**REQUIRED WORK**.
Print word for word the first line of the records below and every following line through the one containing "Open the Контакты"; print nothing else.

Stored items:

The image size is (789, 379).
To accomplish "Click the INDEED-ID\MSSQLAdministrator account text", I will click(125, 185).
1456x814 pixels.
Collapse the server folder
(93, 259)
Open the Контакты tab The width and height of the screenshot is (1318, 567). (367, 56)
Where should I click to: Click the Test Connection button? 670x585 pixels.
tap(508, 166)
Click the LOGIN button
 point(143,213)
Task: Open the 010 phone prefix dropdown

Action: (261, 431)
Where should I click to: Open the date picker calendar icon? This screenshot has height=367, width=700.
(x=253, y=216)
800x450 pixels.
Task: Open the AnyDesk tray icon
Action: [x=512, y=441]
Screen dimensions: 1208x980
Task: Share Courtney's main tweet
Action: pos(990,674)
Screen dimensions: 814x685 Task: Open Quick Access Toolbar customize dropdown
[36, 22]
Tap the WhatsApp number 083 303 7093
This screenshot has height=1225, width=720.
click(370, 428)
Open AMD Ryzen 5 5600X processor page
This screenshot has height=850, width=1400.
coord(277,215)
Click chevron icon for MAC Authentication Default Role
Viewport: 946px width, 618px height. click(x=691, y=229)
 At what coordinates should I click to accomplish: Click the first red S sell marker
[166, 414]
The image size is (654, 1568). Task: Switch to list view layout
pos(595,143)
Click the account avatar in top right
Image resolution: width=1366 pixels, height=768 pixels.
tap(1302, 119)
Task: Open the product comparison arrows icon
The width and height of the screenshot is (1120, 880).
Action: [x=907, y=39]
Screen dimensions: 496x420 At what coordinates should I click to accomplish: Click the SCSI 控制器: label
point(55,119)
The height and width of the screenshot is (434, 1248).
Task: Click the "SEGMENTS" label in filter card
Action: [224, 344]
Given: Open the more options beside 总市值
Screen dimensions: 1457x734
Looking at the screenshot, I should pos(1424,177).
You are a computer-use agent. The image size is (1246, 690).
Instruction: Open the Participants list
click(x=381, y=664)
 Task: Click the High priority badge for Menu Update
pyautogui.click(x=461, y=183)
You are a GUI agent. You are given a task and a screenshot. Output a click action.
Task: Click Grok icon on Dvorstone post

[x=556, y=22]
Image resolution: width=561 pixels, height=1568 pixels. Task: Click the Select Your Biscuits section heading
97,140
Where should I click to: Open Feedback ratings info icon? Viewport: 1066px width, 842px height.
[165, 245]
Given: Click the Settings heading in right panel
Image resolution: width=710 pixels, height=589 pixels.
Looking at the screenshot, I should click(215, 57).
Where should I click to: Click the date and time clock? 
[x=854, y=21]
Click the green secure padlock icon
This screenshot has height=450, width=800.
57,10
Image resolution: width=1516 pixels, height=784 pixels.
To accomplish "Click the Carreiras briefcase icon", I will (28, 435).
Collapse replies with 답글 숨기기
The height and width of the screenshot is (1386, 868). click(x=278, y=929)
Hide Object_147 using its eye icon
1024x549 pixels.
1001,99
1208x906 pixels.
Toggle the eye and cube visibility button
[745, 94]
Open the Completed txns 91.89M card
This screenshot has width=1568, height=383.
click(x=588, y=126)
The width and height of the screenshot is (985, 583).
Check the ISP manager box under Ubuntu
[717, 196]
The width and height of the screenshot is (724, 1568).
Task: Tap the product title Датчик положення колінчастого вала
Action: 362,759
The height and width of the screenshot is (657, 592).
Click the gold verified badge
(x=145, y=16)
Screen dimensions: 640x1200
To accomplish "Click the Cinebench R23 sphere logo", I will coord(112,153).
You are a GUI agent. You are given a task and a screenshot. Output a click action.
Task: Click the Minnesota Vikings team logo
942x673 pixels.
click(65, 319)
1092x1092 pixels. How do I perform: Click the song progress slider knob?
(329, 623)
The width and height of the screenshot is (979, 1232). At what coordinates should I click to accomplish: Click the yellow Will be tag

**RESULT OF THE TASK**.
The image size is (789, 379).
To accomplish "Click the INDEED-ID\MSSQLAdministrator account text", I will click(125, 185).
1456x814 pixels.
Collapse the server folder
(93, 259)
Open the Контакты tab The width and height of the screenshot is (1318, 567). (367, 56)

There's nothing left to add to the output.